Wednesday, December 15, 2010

The Continuous Obscenity of the Conifer Cone



There is a pit gnawing at where the babies were supposed to be.


There are porcupines penciling in a soft warnings with their quills. They carve quietly into the chest of my old man.


They write hhhhhhhhrrrrrrrrrrrr.


I collect pinecones in a pile by the bed and give them familiar names. That one’s George. This one’s Martha.


And this one is Matthew, or William, depending on the day. It’s never Matt or Bill or Billy though.


I like to think of myself as the kind of person who can hold my own in a conversation, without breaking apart like downtown concrete. I can name the things I like with something like a smile. I try not to talk about the things I don’t like.


I spend my nights breathing tight little sorrows and they sink into me like rapes. But it feels good to be breathing again, so I continue until I can stop thinking about doing it and it just happens.

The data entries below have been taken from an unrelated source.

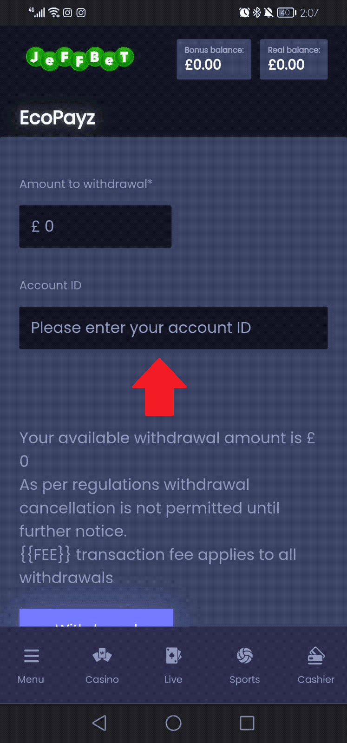This screenshot has width=347, height=743.
Task: Tap the JeffBet logo
Action: pos(80,59)
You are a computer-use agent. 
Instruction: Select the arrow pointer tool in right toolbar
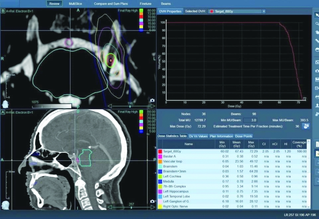316,15

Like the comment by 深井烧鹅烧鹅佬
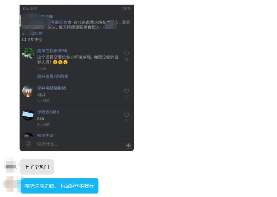click(126, 91)
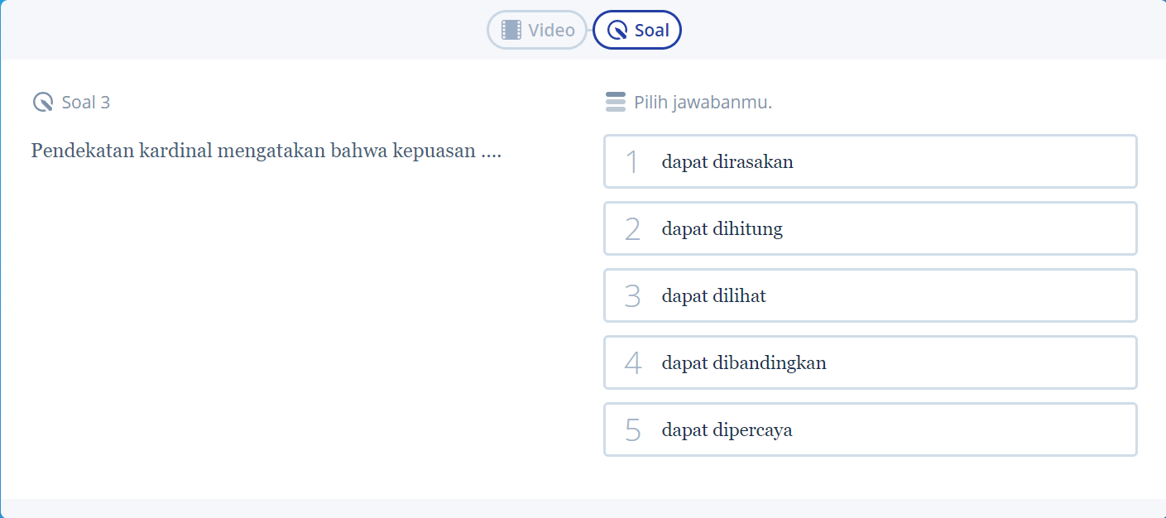This screenshot has width=1166, height=518.
Task: Click the number 1 badge on the first answer
Action: point(631,161)
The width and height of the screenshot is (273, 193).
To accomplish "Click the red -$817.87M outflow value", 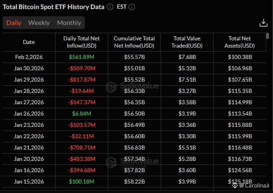I will pyautogui.click(x=82, y=80).
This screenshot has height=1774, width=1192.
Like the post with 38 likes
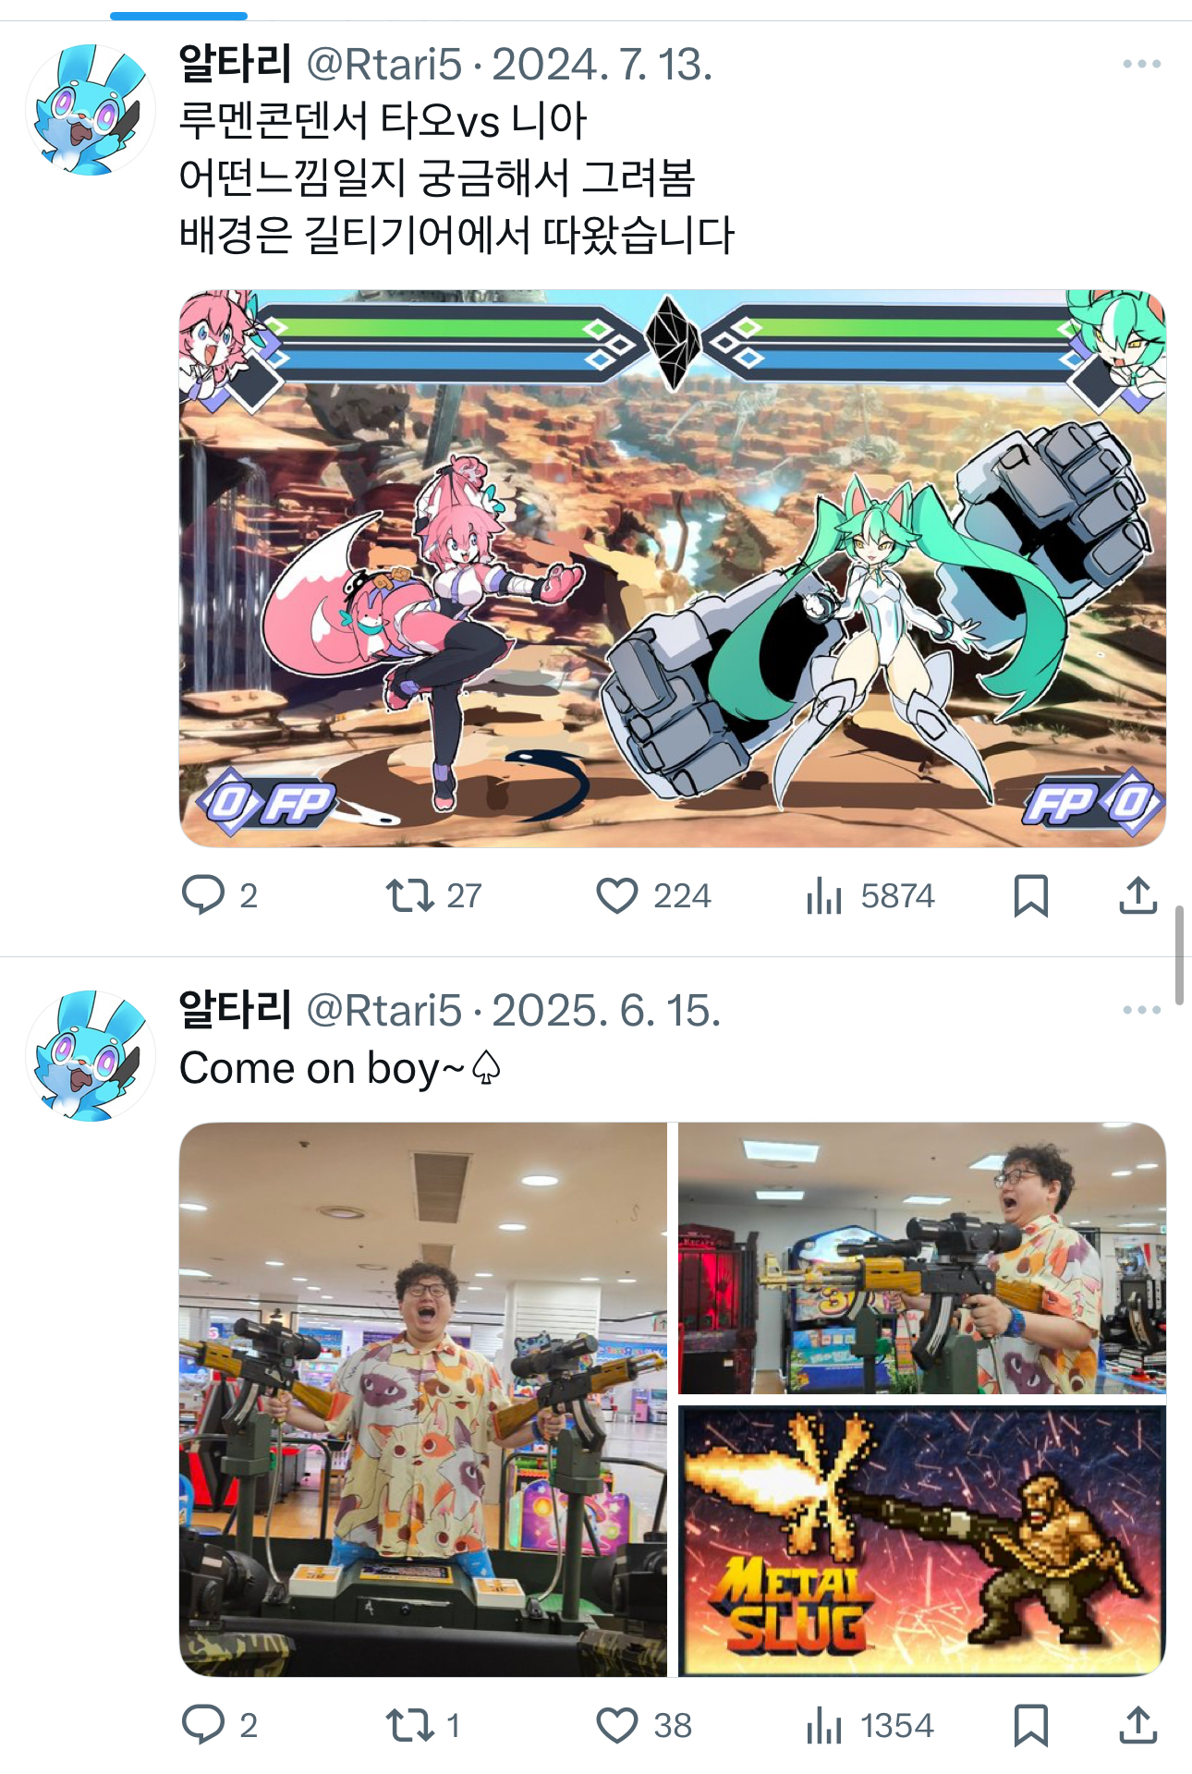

When I sleep, it never feels like sleeping. I can never remember when the moment happens, when the day ends and the space between when then and morning continues, a rickety water I’m submerged in.

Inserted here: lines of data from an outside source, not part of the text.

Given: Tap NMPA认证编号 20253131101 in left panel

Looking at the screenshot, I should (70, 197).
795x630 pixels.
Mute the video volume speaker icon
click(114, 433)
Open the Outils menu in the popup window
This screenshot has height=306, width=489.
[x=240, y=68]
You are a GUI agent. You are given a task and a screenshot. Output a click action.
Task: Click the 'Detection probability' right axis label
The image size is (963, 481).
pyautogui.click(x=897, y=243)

Sometimes, after I’ve tucked myself in and told myself to have a good night, the house swells like a stomach. My unpainted fingernails grip the blanket, which feels rubbery like a deflated balloon. After hours of this, the house lets loose a gigantic belch, and things go back to normal. I fall back asleep and stay that way until I wake up again, this time it’s morning.


I can’t remember the last time I had a dream.


But I have nightmares so real they have eyes.